> BRIEF:
Copy the part of the rows below that opens with the line containing "Where should I click to: Click the green" and closes with the line containing "coord(171,416)", requests included, and increase every number in the answer coordinates by 70.
▼▼▼
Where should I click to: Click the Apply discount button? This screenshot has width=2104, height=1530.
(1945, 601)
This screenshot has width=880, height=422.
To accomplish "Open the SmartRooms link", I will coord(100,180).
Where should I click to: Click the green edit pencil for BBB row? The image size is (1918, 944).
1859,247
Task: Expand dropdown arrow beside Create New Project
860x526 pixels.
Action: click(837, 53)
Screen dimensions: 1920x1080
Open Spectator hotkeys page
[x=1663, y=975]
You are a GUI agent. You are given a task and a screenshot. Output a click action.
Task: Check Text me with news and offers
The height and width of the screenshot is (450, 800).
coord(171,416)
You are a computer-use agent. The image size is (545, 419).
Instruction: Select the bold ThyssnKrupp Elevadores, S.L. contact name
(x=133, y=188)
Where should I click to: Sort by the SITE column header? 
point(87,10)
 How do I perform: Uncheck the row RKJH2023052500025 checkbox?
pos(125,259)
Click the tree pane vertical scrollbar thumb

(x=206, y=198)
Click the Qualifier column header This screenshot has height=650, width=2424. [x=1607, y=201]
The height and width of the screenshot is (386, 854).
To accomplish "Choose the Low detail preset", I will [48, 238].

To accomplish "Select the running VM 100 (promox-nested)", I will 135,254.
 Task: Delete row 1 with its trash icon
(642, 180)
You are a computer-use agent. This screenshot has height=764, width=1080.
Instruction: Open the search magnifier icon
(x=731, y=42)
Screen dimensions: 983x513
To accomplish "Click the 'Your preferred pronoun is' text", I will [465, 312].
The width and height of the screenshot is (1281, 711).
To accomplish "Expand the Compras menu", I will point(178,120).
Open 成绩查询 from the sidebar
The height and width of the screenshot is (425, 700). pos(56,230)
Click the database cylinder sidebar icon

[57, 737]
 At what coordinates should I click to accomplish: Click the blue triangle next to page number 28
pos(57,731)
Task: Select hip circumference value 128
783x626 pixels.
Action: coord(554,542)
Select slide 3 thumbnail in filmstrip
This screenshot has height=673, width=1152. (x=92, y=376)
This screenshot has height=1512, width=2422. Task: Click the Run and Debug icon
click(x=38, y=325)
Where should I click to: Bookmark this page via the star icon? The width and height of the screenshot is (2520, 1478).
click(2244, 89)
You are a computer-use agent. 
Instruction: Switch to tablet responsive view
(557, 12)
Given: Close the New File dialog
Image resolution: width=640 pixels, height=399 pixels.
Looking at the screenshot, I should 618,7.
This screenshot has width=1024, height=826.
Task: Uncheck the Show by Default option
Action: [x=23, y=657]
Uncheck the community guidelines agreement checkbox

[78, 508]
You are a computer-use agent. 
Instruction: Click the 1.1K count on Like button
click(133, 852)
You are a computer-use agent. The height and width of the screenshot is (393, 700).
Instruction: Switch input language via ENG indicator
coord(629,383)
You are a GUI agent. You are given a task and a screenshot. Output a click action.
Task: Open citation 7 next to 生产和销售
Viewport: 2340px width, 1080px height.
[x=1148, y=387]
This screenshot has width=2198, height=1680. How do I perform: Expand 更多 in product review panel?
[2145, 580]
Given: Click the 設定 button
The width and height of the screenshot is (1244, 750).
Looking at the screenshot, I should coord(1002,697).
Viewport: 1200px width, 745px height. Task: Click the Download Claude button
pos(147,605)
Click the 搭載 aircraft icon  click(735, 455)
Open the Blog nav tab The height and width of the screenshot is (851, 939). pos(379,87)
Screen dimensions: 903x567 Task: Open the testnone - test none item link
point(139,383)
▲▲▲
> EXERCISE SOLUTION:
Where should I click to: Click the green edit pencil for BBB row? The image size is (1918, 944).
1929,317
Task: Expand dropdown arrow beside Create New Project
860x526 pixels.
Action: click(907, 123)
Screen dimensions: 1920x1080
Open Spectator hotkeys page
[x=1733, y=1045]
You are a GUI agent. You are given a task and a screenshot. Output a click action.
Task: Check Text me with news and offers
The height and width of the screenshot is (450, 800).
coord(241,486)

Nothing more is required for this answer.